For the past year, Payments Canada has been carrying out different simulations and coming up with new ways of providing this service to banks that is more efficient than the previous one. That is a good bottom-line impact of being able to do simulations and coming up with new designs that help make the system less costly and less risky, as well.

“The next financial crisis is a certainty, but always it takes longer to materialize than anyone expects.”
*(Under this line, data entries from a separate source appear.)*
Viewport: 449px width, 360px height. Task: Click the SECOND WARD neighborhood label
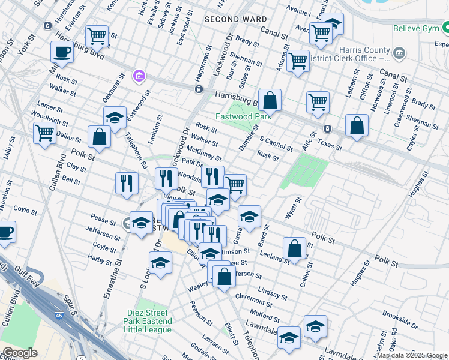pyautogui.click(x=235, y=19)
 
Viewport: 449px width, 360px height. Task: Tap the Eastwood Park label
pyautogui.click(x=244, y=116)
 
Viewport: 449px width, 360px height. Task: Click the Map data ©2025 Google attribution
pyautogui.click(x=412, y=355)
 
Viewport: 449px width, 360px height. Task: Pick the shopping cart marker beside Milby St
pyautogui.click(x=44, y=133)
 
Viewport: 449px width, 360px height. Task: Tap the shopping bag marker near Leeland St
pyautogui.click(x=295, y=248)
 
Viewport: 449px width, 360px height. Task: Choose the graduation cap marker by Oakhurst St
pyautogui.click(x=115, y=118)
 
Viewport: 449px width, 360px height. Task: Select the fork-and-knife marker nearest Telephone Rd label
pyautogui.click(x=127, y=182)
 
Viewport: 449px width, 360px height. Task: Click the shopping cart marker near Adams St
pyautogui.click(x=298, y=61)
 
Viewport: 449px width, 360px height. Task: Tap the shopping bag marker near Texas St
pyautogui.click(x=357, y=126)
Knowledge at Wharton: Are there still some risks that you’re unable to track, that you’d like to do better in the future?

Soramäki: Yes, and these are often mostly related to data availability. Everyone complains that they provide more and more data to regulators. Large amounts of data already exist. But you can only get the true picture if you have pretty much everything, because there might be some risks that are taken in some part of the market and are offset in the other. So if you don’t have the full data, you really can’t get the full picture, either.

[Now], with [increased] data availability, we are in the early stages of [understanding] how we could interact with these large datasets. How do we make them so simple that we can come up with some insights from them? The challenge in every project we go to is we need to do some work in order to be able to prove that there are valuable insights that you can get from looking at the data. Another challenge with artificial neural networks and machine learning techniques is that they might give you a result, but don’t tell you why. So more research work needs to be done [in this area].

Knowledge at Wharton: We just passed the 10th anniversary of the 2008 financial crisis. Based on everything that you see today – this wide spectrum of risks that you described – what do you think are the chances of another global financial crisis? Where do you see the greatest risks and vulnerabilities, and what can be done about them?

Soramäki: The next financial crisis is a certainty, but always it takes longer to materialize than anyone expects. I think that was the case with the last financial crisis, as well. We haven’t figured out the remedy to the financial crisis that we’ve been having every eight or 10 years for the past 150 years or even longer. Our biggest risks relate to some large changes that have happened or are happening. [Consider] quantitative easing – we don’t know how that will play out. It’s a very big risk. I think a slowdown or something bad happening in China is also another big risk. The Chinese financial market has exploded in the past years, and there is very little visibility to that. Those are the drivers that may be behind the next financial crisis.